Dans le cas d’espèce, les conditions posées par le SECO étaient manifestement remplies. En opposant strictement le délai de l’art. 38 al. 1 LACI, la caisse s’écartait totalement des directives du SECO et du Bulletin LACI RHT 17.

b. Le 23 juin 2022, la caisse a conclu au rejet du recours.

La directive citée par la recourante n’était pas pertinente puisqu’elle visait uniquement les cas dans lesquels les demandes avaient été traitées tardivement, ce qui n’était pas le cas en l’espèce.
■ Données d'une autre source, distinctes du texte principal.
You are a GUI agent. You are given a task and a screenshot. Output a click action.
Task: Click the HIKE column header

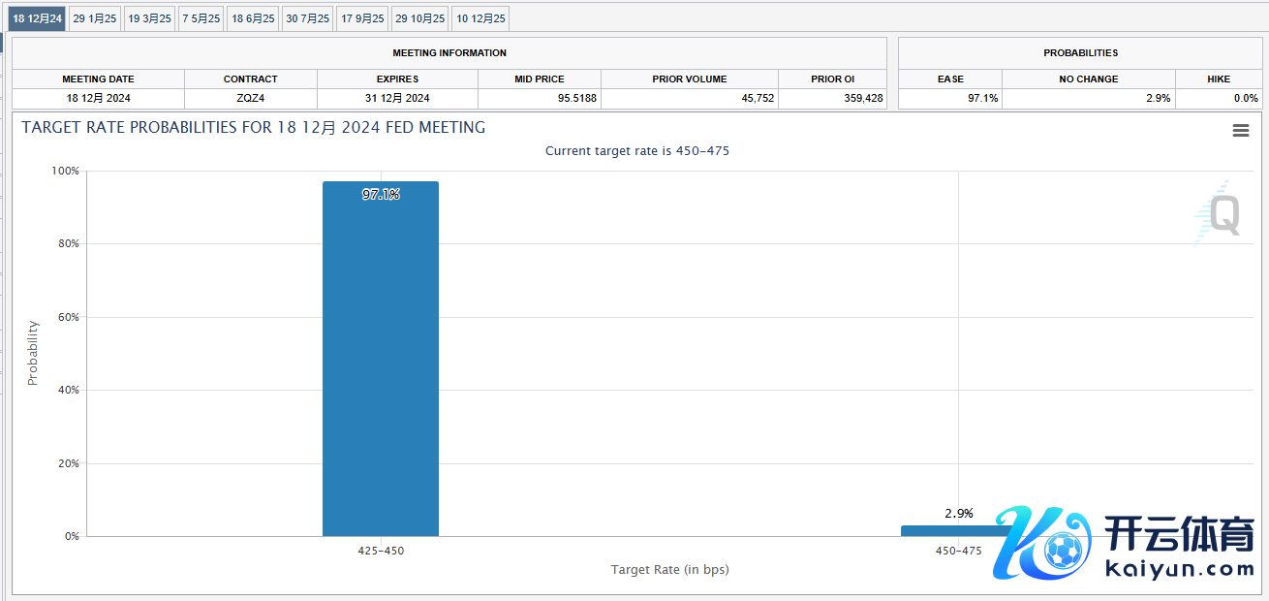click(x=1219, y=79)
Dans sa décision du 27 mars 2020, l’OCE avait du reste attiré l’attention de la recourante sur son obligation d’exercer son droit à l’indemnité dans le délai de trois mois à compter de l’expiration de chaque période de décompte auprès de la caisse. La décision sur opposition du 30 juin 2020 précisait d’ailleurs également que l’assurée devait « néanmoins continuer à remplir les obligations prévues par la loi sur l’assurance-chômage ». La recourante, dûment représentée par un avocat, avait donc bien été informée de l’éventuelle déchéance de ses droits. Enfin, les délais de péremption étaient immuables et devaient être respectés.
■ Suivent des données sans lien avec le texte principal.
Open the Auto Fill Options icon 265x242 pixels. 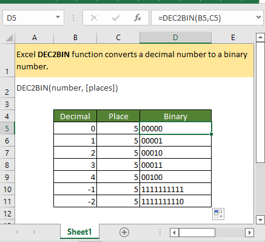[x=218, y=214]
c. Par réplique du 13 juillet 2022, la recourante a persisté dans ses conclusions. Elle a relevé que sur le site de la caisse il était mentionné que pour obtenir les indemnités, l’assurée devait transmettre une « copie de son autorisation de RHT ». Le préavis positif était donc bien un prérequis au traitement de la demande d’indemnités. Le Bulletin LACI prévoyait explicitement des assouplissements à la règle stricte de l’art. 38 al. 1 LACI. À aucun moment, les autorités n’avaient donné de conseils d’action concrets à la recourante, alors qu’elles en avaient l’obligation en vertu de l’art. 27 LPGA.

d. Cette écriture a été transmise à l’intimée le 2 août 2022.

 

EN DROIT

1.              

1.1 Conformément à l'art. 134 al. 1 let. a ch. 8 de la loi sur l'organisation judiciaire, du 26 septembre 2010 (LOJ - E 2 05), la chambre des assurances sociales de la Cour de justice connaît, en instance unique, des contestations prévues à l'art. 56 LPGA relatives à la LACI.

Sa compétence pour juger du cas d’espèce est ainsi établie.

1.2 Interjeté dans la forme et le délai prévus par la loi, le recours est recevable (art. 56 ss LPGA et 62 ss de la loi sur la procédure administrative du 12 septembre 1985 [LPA-GE - E 5 10]).

2.             Le litige porte sur le bien-fondé du refus de l'intimée de verser l’indemnité en cas de RHT à la recourante pour les mois d’avril à juin 2020.

2.1 Afin de surmonter des difficultés économiques passagères, un employeur peut introduire, avec l’accord de ses employés, une RHT, voire une suspension temporaire de l’activité de son entreprise (Boris RUBIN, Commentaire de la loi sur l’assurance-chômage, 2014, ch. 1 relatif aux remarques préliminaires concernant les art. 31ss). L’indemnité en cas de RHT doit être avancée par l’employeur (art. 37 let. a LACI) et sera, par la suite, remboursée par la caisse de chômage à l’issue d’une procédure spécifique (art. 38 et 39 LACI).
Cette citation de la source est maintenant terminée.